[TASK DETAILS] Format the records from the line with "You are a GUI" to the line with "click(x=1045, y=70)", both included, as a JSON list of strings with one string per line and blank lines omitted. Leave the pictures out of the answer.

[STORED DATA]
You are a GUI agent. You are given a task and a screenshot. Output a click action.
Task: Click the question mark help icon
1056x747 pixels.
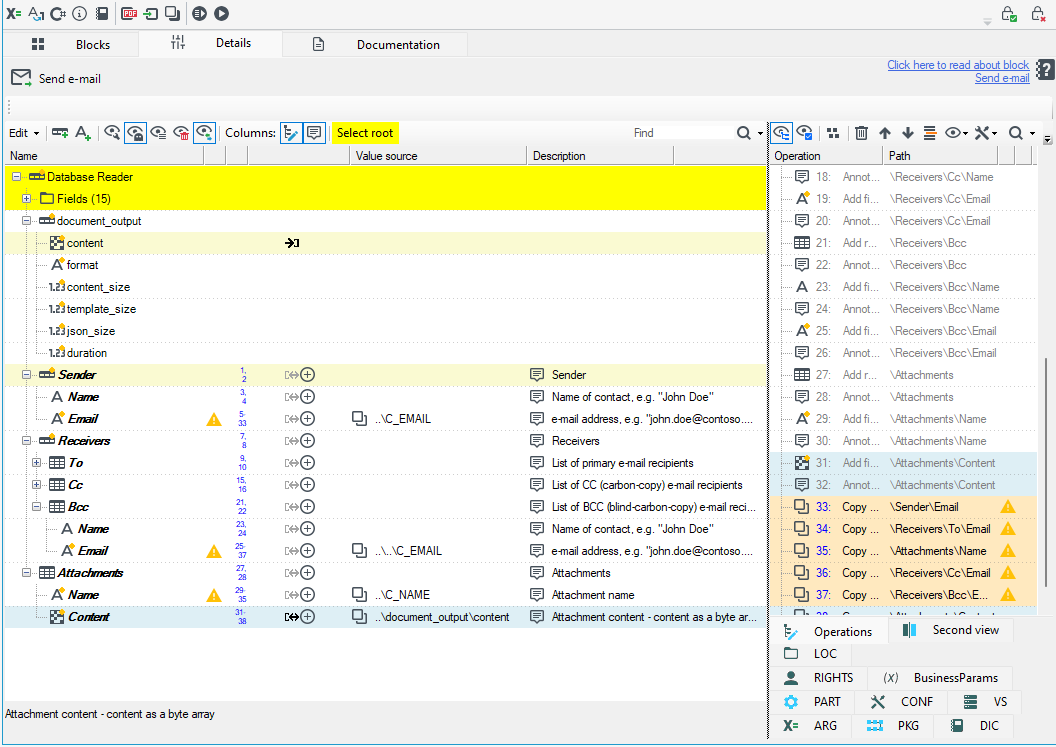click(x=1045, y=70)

---

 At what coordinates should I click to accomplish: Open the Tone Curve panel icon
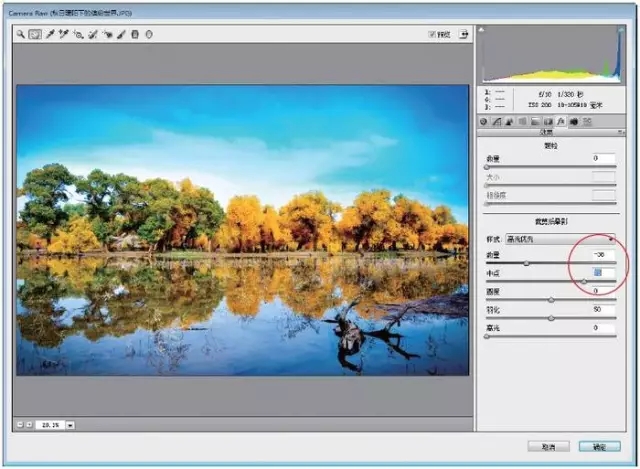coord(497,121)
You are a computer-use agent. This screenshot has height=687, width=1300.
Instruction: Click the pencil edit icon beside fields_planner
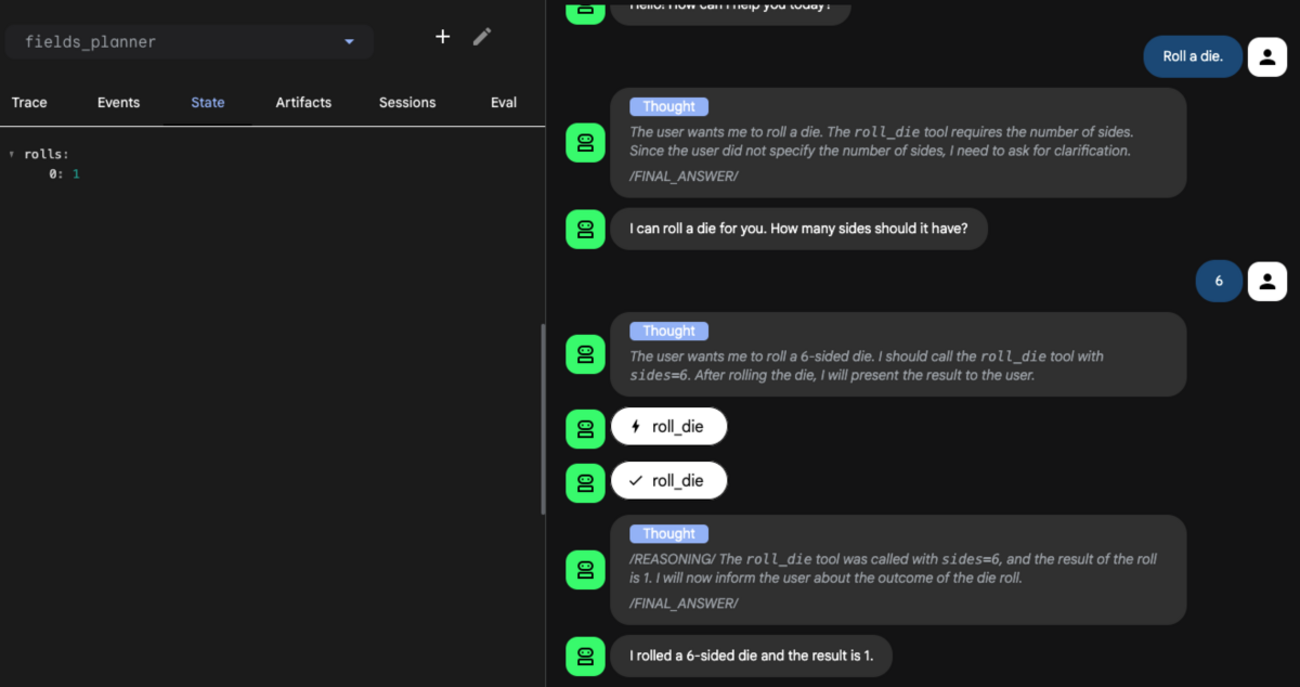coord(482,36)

---

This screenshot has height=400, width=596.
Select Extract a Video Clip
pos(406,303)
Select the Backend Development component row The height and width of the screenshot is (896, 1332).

[EXERCISE RESPONSE]
[
  "You are a GUI agent. You are given a task and a screenshot. Output a click action.",
  "Task: Click the question mark help icon",
  "1056x747 pixels.",
  "click(x=1045, y=70)"
]